La démarche était donc frauduleuse en ce qu'elle révèle que l'acte de partage était assis sur des bases d'évaluation que [L] [W] savait fausses.
La fraude commise par [L] [W] résulte par conséquent des faits, de la chronologie extrèmement rapide de la vente après le partage. Elle est le mobile essentiel du dépôt de la demande ; au lieu de payer à son frère ce qu'il devait, [L] [W] a entrepris de garder pour lui le supplément de valeur du bien qui lui a été attribué. Cette fraude exclut qu'il puisse bénéficier des dispositions du surendettement.
La faible part des autres créanciers dans le passif le confirme.
La faiblesse des revenus actuels de [L] [W] ne justifie pas qu'il échappe à la sanction de sa fraude. La procédure de surendettement, même postérieure à la vente et à la naissance du passif, n'est que la dernière étape de sa démarche dolosive déjà sanctionnée par la décision ayant prononcé la lésion ; il importe peu dans cette hypothèse que la dette soit née avant le dépôt de la demande.

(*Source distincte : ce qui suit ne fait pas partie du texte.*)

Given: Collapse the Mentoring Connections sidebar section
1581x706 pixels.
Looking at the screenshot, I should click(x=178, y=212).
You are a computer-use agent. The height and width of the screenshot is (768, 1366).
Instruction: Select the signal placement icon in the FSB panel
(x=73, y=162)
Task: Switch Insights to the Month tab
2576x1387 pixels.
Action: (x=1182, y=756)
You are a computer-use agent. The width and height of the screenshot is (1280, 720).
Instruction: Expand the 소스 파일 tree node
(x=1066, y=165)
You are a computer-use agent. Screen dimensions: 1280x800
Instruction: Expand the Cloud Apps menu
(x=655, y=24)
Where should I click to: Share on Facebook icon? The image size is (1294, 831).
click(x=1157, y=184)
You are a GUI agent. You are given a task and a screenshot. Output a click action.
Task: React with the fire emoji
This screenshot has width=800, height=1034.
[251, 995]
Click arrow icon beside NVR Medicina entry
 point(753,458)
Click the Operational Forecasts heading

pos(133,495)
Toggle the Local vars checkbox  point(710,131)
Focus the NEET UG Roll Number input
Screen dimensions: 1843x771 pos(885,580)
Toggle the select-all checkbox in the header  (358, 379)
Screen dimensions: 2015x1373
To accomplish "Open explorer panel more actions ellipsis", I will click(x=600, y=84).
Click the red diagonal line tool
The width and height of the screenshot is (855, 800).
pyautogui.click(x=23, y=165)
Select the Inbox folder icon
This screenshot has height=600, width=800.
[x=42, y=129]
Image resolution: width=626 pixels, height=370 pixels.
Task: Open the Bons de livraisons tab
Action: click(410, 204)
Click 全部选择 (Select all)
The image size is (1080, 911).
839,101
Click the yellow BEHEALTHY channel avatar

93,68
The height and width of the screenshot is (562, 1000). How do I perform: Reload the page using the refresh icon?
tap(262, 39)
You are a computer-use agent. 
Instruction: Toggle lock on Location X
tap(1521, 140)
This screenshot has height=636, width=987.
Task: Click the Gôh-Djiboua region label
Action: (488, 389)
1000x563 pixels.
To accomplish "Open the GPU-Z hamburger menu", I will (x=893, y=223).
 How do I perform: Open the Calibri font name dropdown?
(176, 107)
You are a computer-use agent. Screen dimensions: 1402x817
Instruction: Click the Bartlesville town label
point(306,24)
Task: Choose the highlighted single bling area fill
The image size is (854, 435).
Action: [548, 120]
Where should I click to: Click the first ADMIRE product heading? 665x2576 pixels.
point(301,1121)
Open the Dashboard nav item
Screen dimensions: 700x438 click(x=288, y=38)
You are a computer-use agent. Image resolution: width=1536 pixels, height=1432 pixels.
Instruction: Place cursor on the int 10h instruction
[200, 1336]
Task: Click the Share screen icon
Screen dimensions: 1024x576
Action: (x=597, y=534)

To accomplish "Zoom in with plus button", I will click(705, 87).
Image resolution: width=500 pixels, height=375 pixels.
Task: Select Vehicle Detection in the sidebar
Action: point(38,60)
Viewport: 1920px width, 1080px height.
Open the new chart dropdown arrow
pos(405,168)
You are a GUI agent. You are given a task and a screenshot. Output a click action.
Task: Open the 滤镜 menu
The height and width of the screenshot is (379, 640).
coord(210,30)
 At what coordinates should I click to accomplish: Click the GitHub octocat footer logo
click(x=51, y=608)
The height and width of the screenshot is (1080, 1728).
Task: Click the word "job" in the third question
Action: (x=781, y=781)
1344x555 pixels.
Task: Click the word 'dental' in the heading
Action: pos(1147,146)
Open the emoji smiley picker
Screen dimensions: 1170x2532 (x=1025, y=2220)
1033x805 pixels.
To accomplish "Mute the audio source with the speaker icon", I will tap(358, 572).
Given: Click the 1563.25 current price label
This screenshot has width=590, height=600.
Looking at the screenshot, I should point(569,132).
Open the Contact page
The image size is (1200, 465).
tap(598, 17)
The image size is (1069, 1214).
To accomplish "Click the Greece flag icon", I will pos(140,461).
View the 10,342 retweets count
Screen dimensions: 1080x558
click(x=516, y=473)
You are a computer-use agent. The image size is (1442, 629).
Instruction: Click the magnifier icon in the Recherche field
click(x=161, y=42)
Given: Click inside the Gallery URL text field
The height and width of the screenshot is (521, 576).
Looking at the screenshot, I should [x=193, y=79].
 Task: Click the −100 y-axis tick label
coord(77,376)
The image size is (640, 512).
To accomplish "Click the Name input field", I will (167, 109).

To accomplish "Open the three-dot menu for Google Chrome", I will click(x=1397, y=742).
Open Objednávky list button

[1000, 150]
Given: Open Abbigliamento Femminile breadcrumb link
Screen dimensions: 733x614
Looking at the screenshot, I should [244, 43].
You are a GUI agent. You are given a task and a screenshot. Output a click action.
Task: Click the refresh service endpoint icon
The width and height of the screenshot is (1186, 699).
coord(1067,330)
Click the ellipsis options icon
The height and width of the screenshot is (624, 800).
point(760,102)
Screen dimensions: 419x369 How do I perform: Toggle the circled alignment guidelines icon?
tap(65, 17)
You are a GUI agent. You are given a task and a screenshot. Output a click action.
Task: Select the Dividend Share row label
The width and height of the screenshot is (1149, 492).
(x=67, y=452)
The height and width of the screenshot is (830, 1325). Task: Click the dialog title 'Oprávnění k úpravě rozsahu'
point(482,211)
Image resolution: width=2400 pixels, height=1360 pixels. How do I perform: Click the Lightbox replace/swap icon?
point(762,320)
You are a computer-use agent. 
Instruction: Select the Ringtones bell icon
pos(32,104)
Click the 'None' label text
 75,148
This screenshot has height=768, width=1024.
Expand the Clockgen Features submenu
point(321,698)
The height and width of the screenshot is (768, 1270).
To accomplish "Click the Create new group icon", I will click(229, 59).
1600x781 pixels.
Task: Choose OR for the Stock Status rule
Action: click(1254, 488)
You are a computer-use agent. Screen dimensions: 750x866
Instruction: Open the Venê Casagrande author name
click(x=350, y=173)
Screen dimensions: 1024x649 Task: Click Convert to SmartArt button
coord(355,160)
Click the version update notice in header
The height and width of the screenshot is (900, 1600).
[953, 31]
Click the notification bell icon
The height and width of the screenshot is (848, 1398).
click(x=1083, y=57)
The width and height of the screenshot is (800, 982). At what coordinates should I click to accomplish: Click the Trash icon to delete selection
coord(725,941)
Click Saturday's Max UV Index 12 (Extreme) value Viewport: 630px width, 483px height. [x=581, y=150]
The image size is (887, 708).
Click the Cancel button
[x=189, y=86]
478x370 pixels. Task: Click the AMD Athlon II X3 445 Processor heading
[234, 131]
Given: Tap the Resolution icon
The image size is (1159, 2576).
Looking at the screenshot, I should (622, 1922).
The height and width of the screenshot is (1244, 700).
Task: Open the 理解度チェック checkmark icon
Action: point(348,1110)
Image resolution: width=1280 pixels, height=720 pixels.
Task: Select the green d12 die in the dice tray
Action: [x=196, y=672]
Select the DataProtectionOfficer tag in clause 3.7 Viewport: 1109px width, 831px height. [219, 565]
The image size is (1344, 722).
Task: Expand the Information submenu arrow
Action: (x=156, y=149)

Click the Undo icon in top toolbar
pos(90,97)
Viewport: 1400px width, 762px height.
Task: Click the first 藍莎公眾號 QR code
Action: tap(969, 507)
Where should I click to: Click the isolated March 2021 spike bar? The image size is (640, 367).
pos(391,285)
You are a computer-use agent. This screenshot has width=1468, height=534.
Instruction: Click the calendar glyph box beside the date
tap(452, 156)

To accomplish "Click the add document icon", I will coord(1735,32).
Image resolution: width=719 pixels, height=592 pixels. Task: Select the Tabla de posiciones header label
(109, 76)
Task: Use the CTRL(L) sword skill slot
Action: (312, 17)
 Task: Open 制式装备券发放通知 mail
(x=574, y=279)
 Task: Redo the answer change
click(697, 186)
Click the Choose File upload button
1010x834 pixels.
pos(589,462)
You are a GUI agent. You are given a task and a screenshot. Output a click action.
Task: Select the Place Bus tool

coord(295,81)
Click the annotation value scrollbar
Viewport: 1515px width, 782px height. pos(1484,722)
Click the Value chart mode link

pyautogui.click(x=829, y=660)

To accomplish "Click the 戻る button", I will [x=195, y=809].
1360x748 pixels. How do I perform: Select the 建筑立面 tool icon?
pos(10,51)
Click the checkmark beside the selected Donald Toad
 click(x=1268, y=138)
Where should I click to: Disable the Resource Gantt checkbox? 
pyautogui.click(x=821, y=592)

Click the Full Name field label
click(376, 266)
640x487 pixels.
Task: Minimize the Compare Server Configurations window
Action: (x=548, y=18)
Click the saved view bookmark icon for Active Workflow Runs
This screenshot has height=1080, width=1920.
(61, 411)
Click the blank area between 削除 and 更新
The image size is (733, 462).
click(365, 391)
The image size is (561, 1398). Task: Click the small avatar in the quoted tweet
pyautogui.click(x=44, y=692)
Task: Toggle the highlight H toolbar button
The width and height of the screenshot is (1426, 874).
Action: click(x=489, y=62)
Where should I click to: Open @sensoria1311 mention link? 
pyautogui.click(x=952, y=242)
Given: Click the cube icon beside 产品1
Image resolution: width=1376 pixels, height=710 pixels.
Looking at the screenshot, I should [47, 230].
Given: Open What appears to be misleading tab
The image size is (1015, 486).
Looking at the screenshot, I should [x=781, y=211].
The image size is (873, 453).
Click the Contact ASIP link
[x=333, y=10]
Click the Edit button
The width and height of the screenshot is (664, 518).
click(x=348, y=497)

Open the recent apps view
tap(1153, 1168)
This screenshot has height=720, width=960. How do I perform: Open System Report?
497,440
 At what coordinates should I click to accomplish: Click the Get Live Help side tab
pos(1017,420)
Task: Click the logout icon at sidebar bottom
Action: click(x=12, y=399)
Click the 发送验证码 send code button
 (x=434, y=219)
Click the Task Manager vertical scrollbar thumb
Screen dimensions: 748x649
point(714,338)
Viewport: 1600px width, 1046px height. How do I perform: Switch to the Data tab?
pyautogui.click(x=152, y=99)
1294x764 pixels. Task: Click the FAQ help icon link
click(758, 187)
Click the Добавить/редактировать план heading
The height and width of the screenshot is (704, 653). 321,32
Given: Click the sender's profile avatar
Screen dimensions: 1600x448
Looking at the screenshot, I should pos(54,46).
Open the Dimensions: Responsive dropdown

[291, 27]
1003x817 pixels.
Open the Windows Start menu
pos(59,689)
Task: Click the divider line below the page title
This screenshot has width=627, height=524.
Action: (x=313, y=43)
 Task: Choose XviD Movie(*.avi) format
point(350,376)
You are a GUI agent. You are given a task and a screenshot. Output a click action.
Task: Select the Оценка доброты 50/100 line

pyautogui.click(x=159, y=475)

C'est à bon droit qu'[H] [W] demande que son frère soit privé du bénéfice du rétablissement personnel sans liquidation judiciaire.
PAR CES MOTIFS :
La Cour, statuant publiquement, par arrêt réputé contradictoire et en dernier ressort :
* infirme le jugement rendu en matière de surendettement par le tribunal d'instance de TARBES en date du 14 novembre 2017,
* dit que la procédure de surendettement a été introduite de mauvaise foi dans une intention frauduleuse par [L] [W],
* le déclare irrecevable,
* dit par conséquent que toutes les dettes sont exigibles et que par l'autorité du présent arrêt, tous les créanciers recouvrent leur droit de poursuite individuelle,
* condamne [L] [W] aux dépens de première instance et d'appel.
Le présent arrêt a été signé par M. SERNY, Conseiller, faisant fonction de Président et par M. LOM faisant fonction de greffier, suivant les dispositions de l'article 456 du code de procédure civile, auquel la minute de la décision a été remise par le magistrat signataire.